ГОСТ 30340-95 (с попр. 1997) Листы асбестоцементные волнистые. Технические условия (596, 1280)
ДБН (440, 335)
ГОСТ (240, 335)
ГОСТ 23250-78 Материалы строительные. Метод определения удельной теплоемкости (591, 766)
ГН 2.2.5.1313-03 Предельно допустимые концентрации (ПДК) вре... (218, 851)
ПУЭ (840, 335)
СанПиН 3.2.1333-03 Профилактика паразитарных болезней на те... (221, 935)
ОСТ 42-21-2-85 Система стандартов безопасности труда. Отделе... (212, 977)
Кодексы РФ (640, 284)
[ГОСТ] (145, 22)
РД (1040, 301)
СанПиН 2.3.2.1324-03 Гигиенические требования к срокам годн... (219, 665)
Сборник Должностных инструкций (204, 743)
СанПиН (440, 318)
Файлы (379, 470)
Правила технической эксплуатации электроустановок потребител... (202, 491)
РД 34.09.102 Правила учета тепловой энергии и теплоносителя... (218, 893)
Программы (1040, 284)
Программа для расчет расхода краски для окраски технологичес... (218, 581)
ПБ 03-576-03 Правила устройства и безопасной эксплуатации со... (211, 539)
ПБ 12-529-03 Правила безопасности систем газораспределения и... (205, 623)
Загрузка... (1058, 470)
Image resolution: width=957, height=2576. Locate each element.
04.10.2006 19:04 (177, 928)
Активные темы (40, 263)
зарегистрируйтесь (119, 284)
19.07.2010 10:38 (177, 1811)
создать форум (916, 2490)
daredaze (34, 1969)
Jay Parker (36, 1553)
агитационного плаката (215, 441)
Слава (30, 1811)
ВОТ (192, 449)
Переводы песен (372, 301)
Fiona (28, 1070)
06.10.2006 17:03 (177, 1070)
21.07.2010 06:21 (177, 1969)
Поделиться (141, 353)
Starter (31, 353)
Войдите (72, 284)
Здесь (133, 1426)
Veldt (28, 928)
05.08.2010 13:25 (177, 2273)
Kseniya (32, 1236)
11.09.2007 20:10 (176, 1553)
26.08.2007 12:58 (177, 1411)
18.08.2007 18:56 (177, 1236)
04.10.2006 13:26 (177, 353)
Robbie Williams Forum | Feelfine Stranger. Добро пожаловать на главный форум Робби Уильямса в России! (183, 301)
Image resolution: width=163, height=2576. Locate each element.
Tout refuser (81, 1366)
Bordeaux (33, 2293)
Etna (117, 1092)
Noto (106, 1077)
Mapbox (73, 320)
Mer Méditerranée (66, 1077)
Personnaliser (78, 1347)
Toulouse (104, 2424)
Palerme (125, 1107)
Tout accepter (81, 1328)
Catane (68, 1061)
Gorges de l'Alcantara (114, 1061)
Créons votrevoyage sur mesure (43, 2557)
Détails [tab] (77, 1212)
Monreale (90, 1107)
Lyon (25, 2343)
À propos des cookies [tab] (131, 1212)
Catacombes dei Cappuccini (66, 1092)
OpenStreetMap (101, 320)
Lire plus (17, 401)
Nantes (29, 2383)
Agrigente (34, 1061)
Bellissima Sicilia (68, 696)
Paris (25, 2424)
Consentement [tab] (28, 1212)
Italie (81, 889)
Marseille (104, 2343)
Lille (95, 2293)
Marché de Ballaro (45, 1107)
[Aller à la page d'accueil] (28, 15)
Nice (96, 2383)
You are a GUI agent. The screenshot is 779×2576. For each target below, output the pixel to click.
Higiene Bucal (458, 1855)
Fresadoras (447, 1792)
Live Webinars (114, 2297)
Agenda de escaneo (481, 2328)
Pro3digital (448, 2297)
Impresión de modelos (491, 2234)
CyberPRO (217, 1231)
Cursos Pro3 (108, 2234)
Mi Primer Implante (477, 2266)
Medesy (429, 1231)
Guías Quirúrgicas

__________________________________________________

> **PROBLEM**:
Once you have read the listing, copy it out exactly.

> **THE COMPLETED TASK**:
ГОСТ 30340-95 (с попр. 1997) Листы асбестоцементные волнистые. Технические условия (596, 1280)
ДБН (440, 335)
ГОСТ (240, 335)
ГОСТ 23250-78 Материалы строительные. Метод определения удельной теплоемкости (591, 766)
ГН 2.2.5.1313-03 Предельно допустимые концентрации (ПДК) вре... (218, 851)
ПУЭ (840, 335)
СанПиН 3.2.1333-03 Профилактика паразитарных болезней на те... (221, 935)
ОСТ 42-21-2-85 Система стандартов безопасности труда. Отделе... (212, 977)
Кодексы РФ (640, 284)
[ГОСТ] (145, 22)
РД (1040, 301)
СанПиН 2.3.2.1324-03 Гигиенические требования к срокам годн... (219, 665)
Сборник Должностных инструкций (204, 743)
СанПиН (440, 318)
Файлы (379, 470)
Правила технической эксплуатации электроустановок потребител... (202, 491)
РД 34.09.102 Правила учета тепловой энергии и теплоносителя... (218, 893)
Программы (1040, 284)
Программа для расчет расхода краски для окраски технологичес... (218, 581)
ПБ 03-576-03 Правила устройства и безопасной эксплуатации со... (211, 539)
ПБ 12-529-03 Правила безопасности систем газораспределения и... (205, 623)
Загрузка... (1058, 470)
Image resolution: width=957, height=2576. Locate each element.
04.10.2006 19:04 (177, 928)
Активные темы (40, 263)
зарегистрируйтесь (119, 284)
19.07.2010 10:38 (177, 1811)
создать форум (916, 2490)
daredaze (34, 1969)
Jay Parker (36, 1553)
агитационного плаката (215, 441)
Слава (30, 1811)
ВОТ (192, 449)
Переводы песен (372, 301)
Fiona (28, 1070)
06.10.2006 17:03 (177, 1070)
21.07.2010 06:21 (177, 1969)
Поделиться (141, 353)
Starter (31, 353)
Войдите (72, 284)
Здесь (133, 1426)
Veldt (28, 928)
05.08.2010 13:25 (177, 2273)
Kseniya (32, 1236)
11.09.2007 20:10 (176, 1553)
26.08.2007 12:58 (177, 1411)
18.08.2007 18:56 (177, 1236)
04.10.2006 13:26 (177, 353)
Robbie Williams Forum | Feelfine Stranger. Добро пожаловать на главный форум Робби Уильямса в России! (183, 301)
Image resolution: width=163, height=2576. Locate each element.
Tout refuser (81, 1366)
Bordeaux (33, 2293)
Etna (117, 1092)
Noto (106, 1077)
Mapbox (73, 320)
Mer Méditerranée (66, 1077)
Personnaliser (78, 1347)
Toulouse (104, 2424)
Palerme (125, 1107)
Tout accepter (81, 1328)
Catane (68, 1061)
Gorges de l'Alcantara (114, 1061)
Créons votrevoyage sur mesure (43, 2557)
Détails [tab] (77, 1212)
Monreale (90, 1107)
Lyon (25, 2343)
À propos des cookies [tab] (131, 1212)
Catacombes dei Cappuccini (66, 1092)
OpenStreetMap (101, 320)
Lire plus (17, 401)
Nantes (29, 2383)
Agrigente (34, 1061)
Bellissima Sicilia (68, 696)
Paris (25, 2424)
Consentement [tab] (28, 1212)
Italie (81, 889)
Marseille (104, 2343)
Lille (95, 2293)
Marché de Ballaro (45, 1107)
[Aller à la page d'accueil] (28, 15)
Nice (96, 2383)
You are a GUI agent. The screenshot is 779×2576. For each target below, output the pixel to click.
Higiene Bucal (458, 1855)
Fresadoras (447, 1792)
Live Webinars (114, 2297)
Agenda de escaneo (481, 2328)
Pro3digital (448, 2297)
Impresión de modelos (491, 2234)
CyberPRO (217, 1231)
Cursos Pro3 (108, 2234)
Mi Primer Implante (477, 2266)
Medesy (429, 1231)
Guías Quirúrgicas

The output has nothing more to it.